Farepak scandal highlights a system in need of reform

Like many other elected representatives, I have consituents who lost money as a result of the collapse of Christmas savings firm, Farepak five years ago. Attempts to salvage something from this mess and get compensation for the victims of this crash have now clearly run aground and in my view, Government intervention is the only alternative.

What irks more than anything is the way that the whole compensation process has become mired in professional fees, so much so that according to this article in the Wales on Sunday, the professional advisors stand to make more than the victims.

The paper says that accountants handling the winding up of Farepak have been paid £8m, but only raised £5.5m to return to victims. I find that quite extraordinary. The victims stand to get only 15p back for every pound they lost.

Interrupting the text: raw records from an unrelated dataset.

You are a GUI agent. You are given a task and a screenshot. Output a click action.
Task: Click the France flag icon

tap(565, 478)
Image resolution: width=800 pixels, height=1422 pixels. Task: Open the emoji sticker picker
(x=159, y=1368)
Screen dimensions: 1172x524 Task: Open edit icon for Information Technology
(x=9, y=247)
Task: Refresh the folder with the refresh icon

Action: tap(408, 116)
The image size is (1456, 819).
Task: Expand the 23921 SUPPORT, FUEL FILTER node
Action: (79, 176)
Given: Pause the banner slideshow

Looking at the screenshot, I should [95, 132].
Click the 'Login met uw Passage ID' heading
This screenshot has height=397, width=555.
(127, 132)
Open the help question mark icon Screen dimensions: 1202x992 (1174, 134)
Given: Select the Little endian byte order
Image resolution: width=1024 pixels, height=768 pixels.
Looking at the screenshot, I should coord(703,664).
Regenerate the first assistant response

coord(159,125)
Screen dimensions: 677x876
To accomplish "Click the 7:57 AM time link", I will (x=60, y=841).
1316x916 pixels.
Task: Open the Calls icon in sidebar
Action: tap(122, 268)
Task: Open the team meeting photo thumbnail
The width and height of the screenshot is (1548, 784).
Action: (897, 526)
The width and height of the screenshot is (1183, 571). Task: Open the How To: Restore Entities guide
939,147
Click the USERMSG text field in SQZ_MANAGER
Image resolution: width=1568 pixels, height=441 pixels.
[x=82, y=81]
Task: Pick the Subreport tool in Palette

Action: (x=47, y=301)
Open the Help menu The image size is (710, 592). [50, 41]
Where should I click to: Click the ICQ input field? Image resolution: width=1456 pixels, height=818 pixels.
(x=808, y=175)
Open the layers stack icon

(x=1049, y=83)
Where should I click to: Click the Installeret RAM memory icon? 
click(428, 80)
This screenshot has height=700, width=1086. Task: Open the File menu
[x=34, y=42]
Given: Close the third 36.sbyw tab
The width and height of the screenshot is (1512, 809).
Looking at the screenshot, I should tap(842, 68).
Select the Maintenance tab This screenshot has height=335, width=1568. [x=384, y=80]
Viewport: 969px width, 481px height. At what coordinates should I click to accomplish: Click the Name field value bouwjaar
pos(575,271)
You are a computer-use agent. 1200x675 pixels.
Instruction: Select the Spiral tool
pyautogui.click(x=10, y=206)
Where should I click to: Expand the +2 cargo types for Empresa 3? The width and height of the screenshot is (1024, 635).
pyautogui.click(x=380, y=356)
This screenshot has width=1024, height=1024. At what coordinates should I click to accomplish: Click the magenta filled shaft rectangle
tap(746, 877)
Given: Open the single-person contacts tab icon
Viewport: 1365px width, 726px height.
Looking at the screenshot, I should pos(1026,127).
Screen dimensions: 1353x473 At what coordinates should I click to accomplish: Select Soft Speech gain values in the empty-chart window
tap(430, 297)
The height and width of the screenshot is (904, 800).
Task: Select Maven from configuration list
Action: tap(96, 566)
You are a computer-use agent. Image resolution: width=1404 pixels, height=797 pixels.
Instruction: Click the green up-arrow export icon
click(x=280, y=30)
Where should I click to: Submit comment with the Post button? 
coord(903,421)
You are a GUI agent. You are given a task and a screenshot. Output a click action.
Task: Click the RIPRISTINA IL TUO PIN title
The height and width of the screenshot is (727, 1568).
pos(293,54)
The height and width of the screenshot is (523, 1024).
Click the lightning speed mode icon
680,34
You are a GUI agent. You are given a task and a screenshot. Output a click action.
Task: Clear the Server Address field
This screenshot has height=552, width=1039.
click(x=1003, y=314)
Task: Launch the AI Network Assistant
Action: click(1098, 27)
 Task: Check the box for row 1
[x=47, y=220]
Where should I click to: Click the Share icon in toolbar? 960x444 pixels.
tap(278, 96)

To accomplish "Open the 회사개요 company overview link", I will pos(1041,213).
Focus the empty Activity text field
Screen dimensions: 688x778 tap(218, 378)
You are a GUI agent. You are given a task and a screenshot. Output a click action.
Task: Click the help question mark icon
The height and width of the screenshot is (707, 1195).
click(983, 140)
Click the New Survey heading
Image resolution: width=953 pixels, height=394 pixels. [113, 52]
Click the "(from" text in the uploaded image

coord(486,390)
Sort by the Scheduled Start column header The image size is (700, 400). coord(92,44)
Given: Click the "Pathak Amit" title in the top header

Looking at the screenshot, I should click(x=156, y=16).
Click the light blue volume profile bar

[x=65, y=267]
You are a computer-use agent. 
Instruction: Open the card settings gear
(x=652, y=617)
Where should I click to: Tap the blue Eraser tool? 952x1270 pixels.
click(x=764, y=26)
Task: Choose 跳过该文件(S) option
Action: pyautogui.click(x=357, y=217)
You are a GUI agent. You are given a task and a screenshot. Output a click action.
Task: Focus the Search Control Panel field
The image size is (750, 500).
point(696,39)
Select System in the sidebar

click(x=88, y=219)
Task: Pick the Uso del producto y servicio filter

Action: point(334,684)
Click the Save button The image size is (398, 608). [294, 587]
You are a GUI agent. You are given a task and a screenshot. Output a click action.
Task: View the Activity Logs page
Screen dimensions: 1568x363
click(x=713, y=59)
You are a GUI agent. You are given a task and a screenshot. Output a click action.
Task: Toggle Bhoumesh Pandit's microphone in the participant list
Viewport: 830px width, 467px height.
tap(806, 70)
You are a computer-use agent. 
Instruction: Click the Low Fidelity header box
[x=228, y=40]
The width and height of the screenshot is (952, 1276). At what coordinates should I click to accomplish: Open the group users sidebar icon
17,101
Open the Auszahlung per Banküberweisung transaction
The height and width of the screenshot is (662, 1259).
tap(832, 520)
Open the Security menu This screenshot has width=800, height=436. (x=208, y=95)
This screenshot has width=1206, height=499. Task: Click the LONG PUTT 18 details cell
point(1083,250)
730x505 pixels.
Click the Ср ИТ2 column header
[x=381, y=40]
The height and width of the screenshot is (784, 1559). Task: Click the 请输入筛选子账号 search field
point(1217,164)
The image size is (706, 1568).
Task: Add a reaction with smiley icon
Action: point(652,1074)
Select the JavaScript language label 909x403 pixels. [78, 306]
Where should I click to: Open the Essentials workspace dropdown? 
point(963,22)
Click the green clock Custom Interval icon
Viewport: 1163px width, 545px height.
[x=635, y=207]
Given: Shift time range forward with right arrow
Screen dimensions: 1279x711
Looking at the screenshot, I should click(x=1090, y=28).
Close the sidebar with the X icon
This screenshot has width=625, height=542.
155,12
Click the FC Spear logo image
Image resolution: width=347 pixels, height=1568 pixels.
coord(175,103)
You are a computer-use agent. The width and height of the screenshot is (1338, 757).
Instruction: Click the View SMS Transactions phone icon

Farepak victims are owed around £38m. Maybe it is about time the Government intervened in the same way as they did for the victims of Equitable Life.
Comments:
"What irks more than anything is the way that the whole compensation process has become mired in professional fees..."

The solution is obvious: fixed fee quotes.

The rules should change to the extent that accountancy firms bid for such work by means of fixed-fee quotes.

There are law firms in the USA which work on this principle. Hourly billing (and fractions thereof) is 'so yesterday'. cw
 
See also the fees paid to the professionals for the unwinding of the Icelandic banks.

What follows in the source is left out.